Grok and Other AI Chatbots Face US Government Safety Testing Before Public Release
The US Department of Commerce will now test new artificial intelligence tools from Google, Microsoft, and xAI, including Grok, before they reach the public. The three tech companies have voluntarily agreed to submit their models for evaluation through the Commerce Department's Centre for AI Standards and Innovation (CAISI), expanding a safety testing program that previously included only OpenAI and Anthropic.
Why Is the US Government Suddenly Testing AI Chatbots?
The shift toward government oversight represents a notable change in approach, particularly given the Trump administration's stated commitment to deregulation and removing "red tape" around AI development. However, the expansion of safety testing reflects growing concerns about AI capabilities and their potential risks. The military's increasing reliance on AI systems, combined with recent claims by Anthropic that it developed a model called Mythos that is too powerful for public release, has prompted the White House to reconsider its hands-off approach.

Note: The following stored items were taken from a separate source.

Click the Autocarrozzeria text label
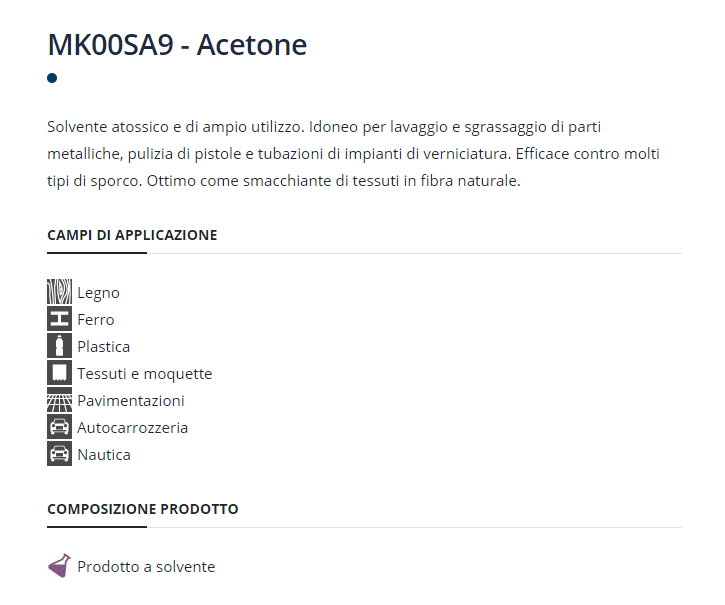This screenshot has width=725, height=605. point(132,428)
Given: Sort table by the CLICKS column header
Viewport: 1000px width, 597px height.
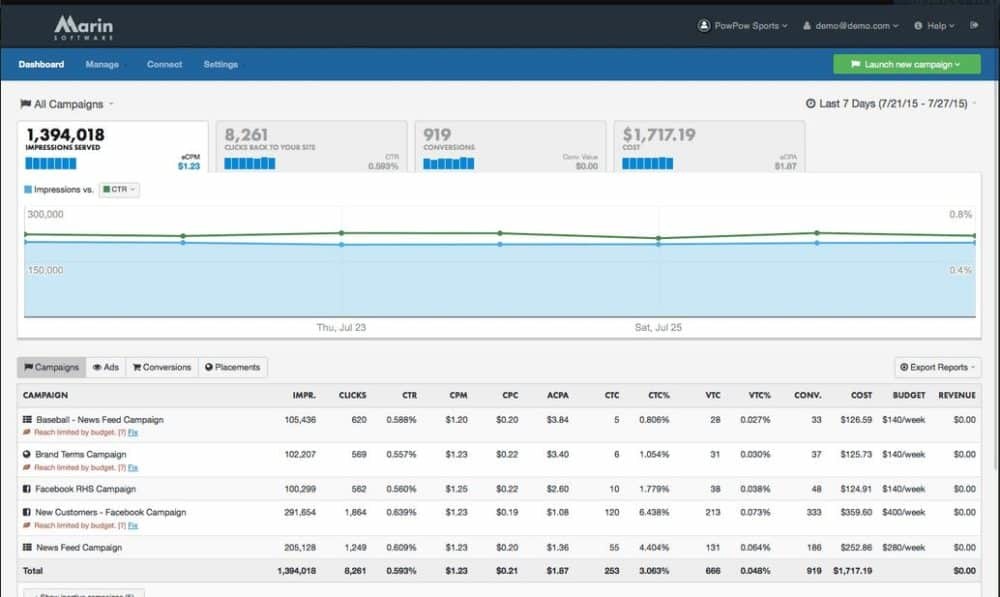Looking at the screenshot, I should [x=352, y=395].
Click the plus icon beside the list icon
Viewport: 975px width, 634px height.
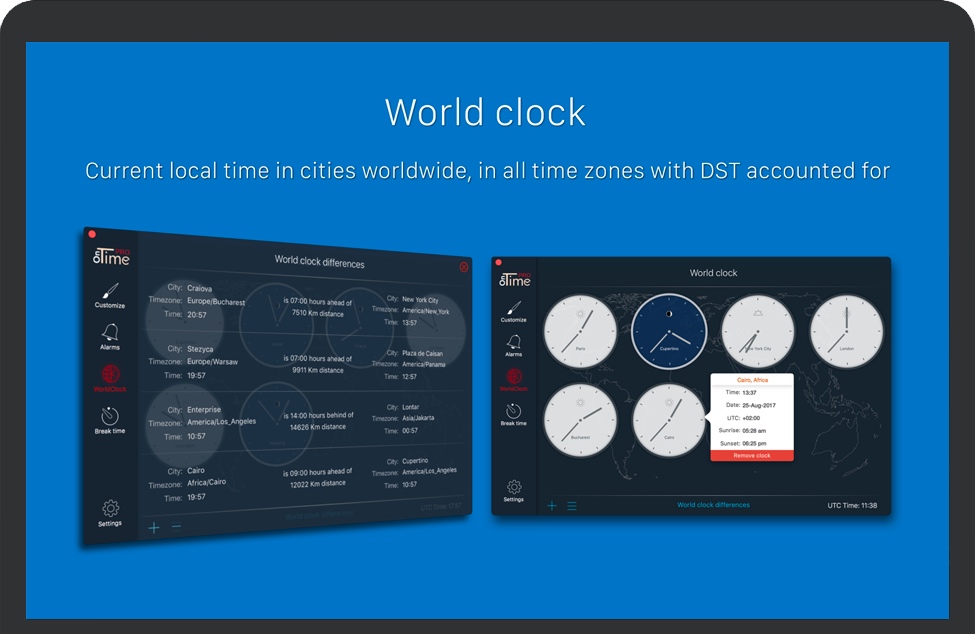[x=552, y=506]
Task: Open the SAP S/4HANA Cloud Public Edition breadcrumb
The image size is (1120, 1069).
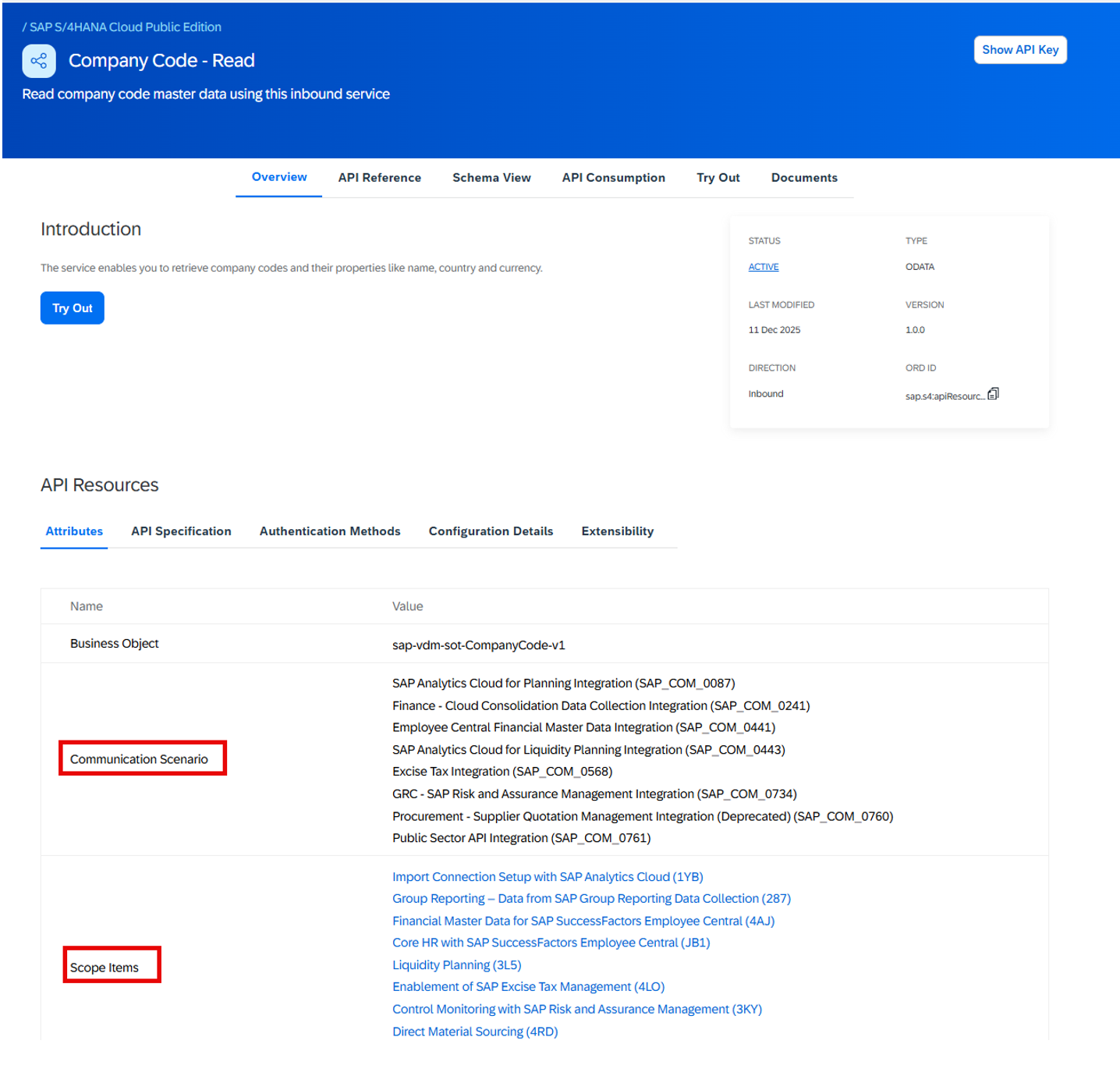Action: pyautogui.click(x=125, y=27)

The CAISI has already conducted 40 previous evaluations of AI tools, including testing certain unreleased state-of-the-art models. The centre did not specify which models have been prevented from reaching the public, but the program demonstrates that some AI systems are deemed too risky for widespread deployment without government review.
What Specific AI Models Are Being Tested?
The three companies submitting models for testing represent some of the largest players in the AI industry. Google's primary AI tool is Gemini, a chatbot widely available across Google products and now used by US defence and military agencies. Microsoft's offering is Copilot, its AI assistant integrated into Windows and Microsoft 365. xAI's only AI product is Grok, a chatbot that has faced public scrutiny over issues including generating inappropriate images of people.
The evaluations will cover a broad range of assessments designed to ensure safety and security before commercial release:
- Testing Protocols: Comprehensive evaluation of AI model performance, safety, and potential vulnerabilities before public deployment
- Collaborative Research: Joint efforts between government agencies and tech companies to identify and address emerging AI risks
- Best Practice Development: Creation of industry standards and guidelines for responsible AI system development and deployment
Microsoft acknowledged the importance of this collaboration in a corporate blog post, stating that while the company already tests its AI models internally, "testing for national security and large-scale public safety risks necessarily must be a collaborative endeavour with governments".
Microsoft
"These expanded industry collaborations help us scale our work in the public interest at a critical moment," said Chris Fall, director of CAISI.
Chris Fall, Director of the Centre for AI Standards and Innovation
Google's DeepMind subsidiary declined to comment on the testing arrangement, while a representative from SpaceX, the Elon Musk company that now controls xAI, did not respond to requests for comment.
How Does This Fit Into Broader AI Regulation Efforts?
The voluntary safety testing program represents an evolution of agreements reached during the Biden administration with companies like OpenAI and Anthropic. The expansion to include Google, Microsoft, and xAI signals that government oversight of AI development is becoming more comprehensive, even as the Trump administration pursues a broader deregulation agenda.
The timing is significant. Last year, President Donald Trump signed executive orders forming his administration's "AI Action Plan," which aimed to "remove red tape and onerous regulation" around AI development. Yet the decision to expand safety testing suggests that national security concerns and the military's growing dependence on AI systems have created pressure for at least some level of government review.
Senior members of Trump's staff met last month with Anthropic CEO Dario Amodei, even as the company faces a lawsuit with the US Department of Defense over its refusal to remove safety guardrails for government use of its models. This tension between deregulation and security concerns underscores the complexity of AI governance in the current political environment.
The voluntary nature of these agreements means companies maintain significant control over their development processes, but the government's ability to evaluate models before release provides a safety checkpoint that didn't exist for most commercial AI systems until recently. Whether this approach will prove sufficient to address emerging AI risks remains an open question as the technology continues to advance rapidly.